*** Entries provided

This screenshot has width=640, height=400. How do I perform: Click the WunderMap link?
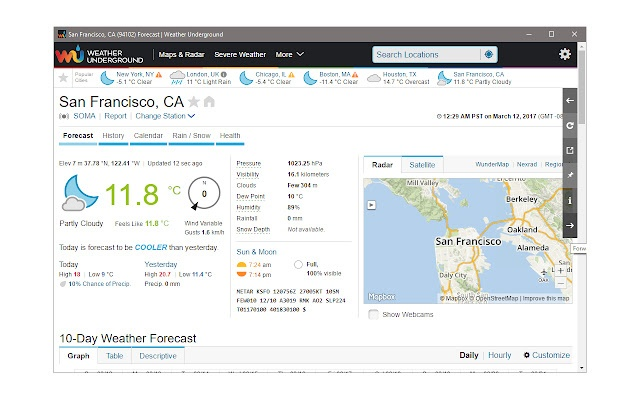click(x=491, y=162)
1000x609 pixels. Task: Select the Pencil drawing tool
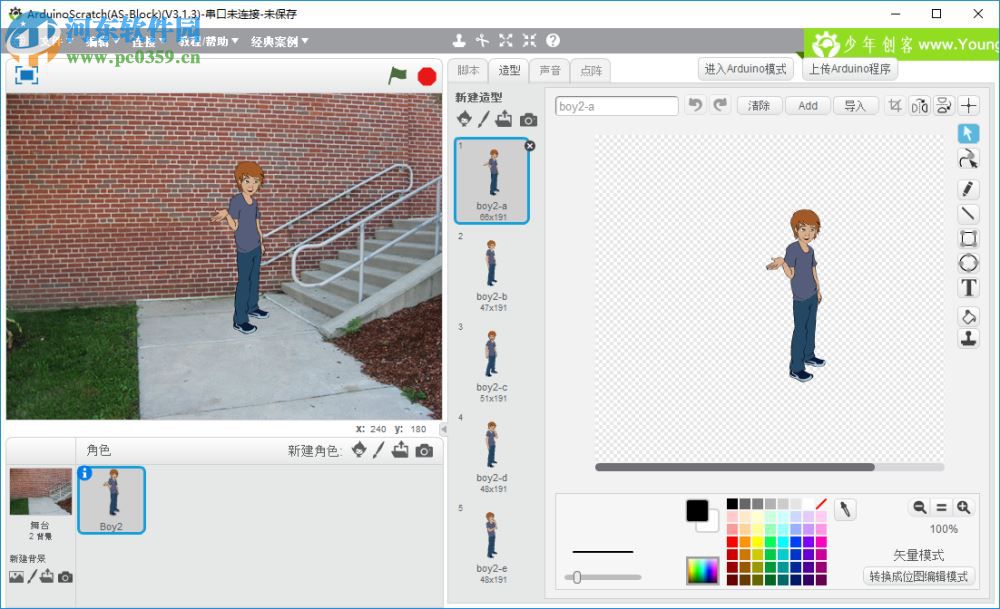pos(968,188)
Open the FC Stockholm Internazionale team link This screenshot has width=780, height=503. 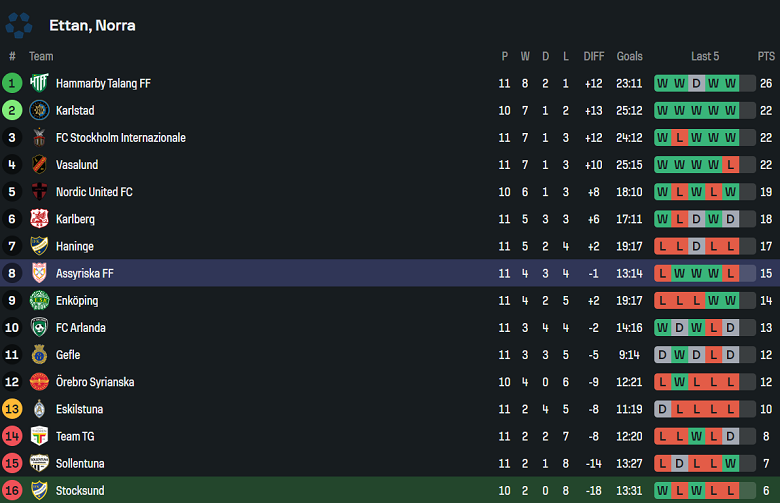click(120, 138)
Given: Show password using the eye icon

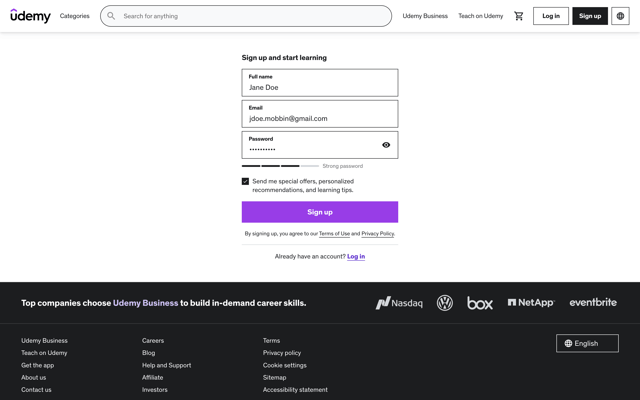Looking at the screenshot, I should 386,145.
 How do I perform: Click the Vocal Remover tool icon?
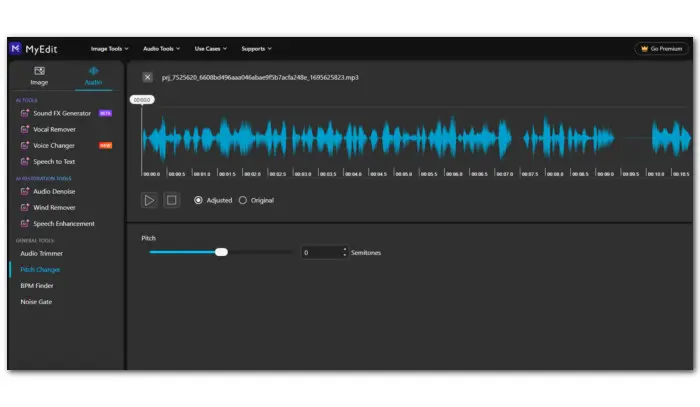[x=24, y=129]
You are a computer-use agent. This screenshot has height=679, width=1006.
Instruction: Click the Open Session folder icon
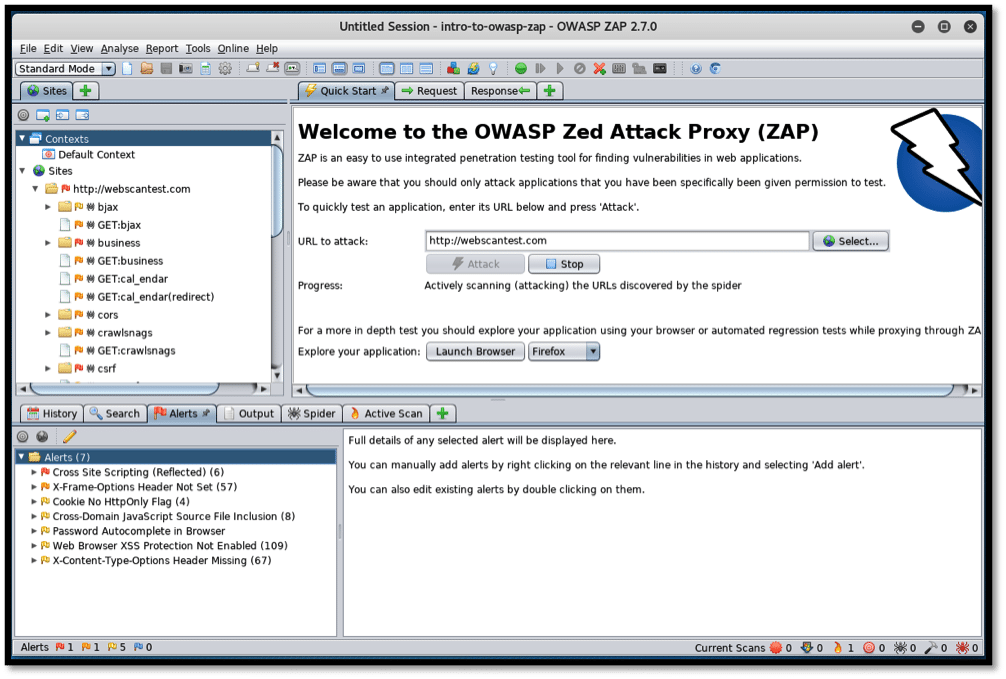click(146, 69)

******

* Directions *
Transcribe the entries word for word, starting at the beginning and ending with the line that contains "pos(968,188)". Omit the pictures from your transcription.

* Answer to this task *
This screenshot has width=640, height=400. How do I perform: Click the WunderMap link?
click(x=491, y=162)
1000x609 pixels. Task: Select the Pencil drawing tool
pos(968,188)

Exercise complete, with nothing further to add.